There's another way to check tautologies: Pick a variable, and substitute T for it. Then do the same thing, but substitute F. If both formulas are already in your list, then you have a new theorem. This can be run backwards as a non-shrink taut-gen algorithm: Use Clark's operators as a base, and generate all {T,F}-only formulas, sorting them into either the evaluates-to-T list or the evaluates-to-F list. Start each list with the formula T, or F. Grow new formulas by substituting any single instance of T with one of T&T, TvT, TvF, FvT, ~F, T->T, etc., or subbing an F with ~T, T&F, etc. To introduce variables, find pairs of True formulas whose operator structure & grouping match. Line up the formulas to match individual letters (T, F, or a prior variable). Any existing variables must also match. Variables don't match Ts or Fs. All T/F mismatches are replaced with the new variable V, and all F/T mismatches with ~V. The result goes into a True-formulas-with-variables list; whenever all the Ts and Fs are gone, we have a theorem. So we might have the True propositions T->T and F->F, and combine them to get P->P. We could build up P->(PvQ) in steps, from the intermediates P->(PvT) and P->(PvF). This could hardly be called efficient, but it is non-shrink.
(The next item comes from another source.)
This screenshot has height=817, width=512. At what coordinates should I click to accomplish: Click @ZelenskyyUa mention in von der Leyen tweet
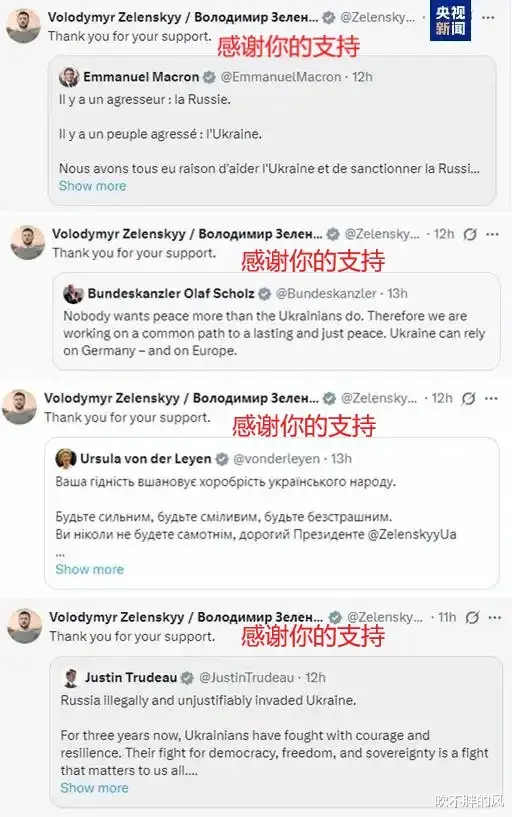[x=412, y=535]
Rich ________________________________________ From: math-fun [math-fun-bounces@mailman.xmission.com] on behalf of W. Edwin Clark [wclark@mail.usf.edu] Sent: Saturday, December 3, 2016 2:31 PM To: math-fun Subject: [EXTERNAL] Re: [math-fun] propositional logic tautologies http://oeis.org/A256120 a(n) is the number of tautologies that are n symbols long in propositional calculus with the connectives not (~), and (*), or (+), implies (->) and if and only if (<->). On Sat, Dec 3, 2016 at 9:28 AM, Henry Baker <hbaker1@pipeline.com> wrote:
I'm a little rusty on my propositional logic, so I can't remember (if I ever knew) the answer to the following questions:
1. Is there an easy way to enumerate/generate (all and only) *tautologies* in more-or-less increasing complexity fashion? By complexity, I mean more-or-less increasing fashion wrt the number of distinct variables and the size of the expression.
2. What % of prop logic expressions (of a particular complexity) are tautologies?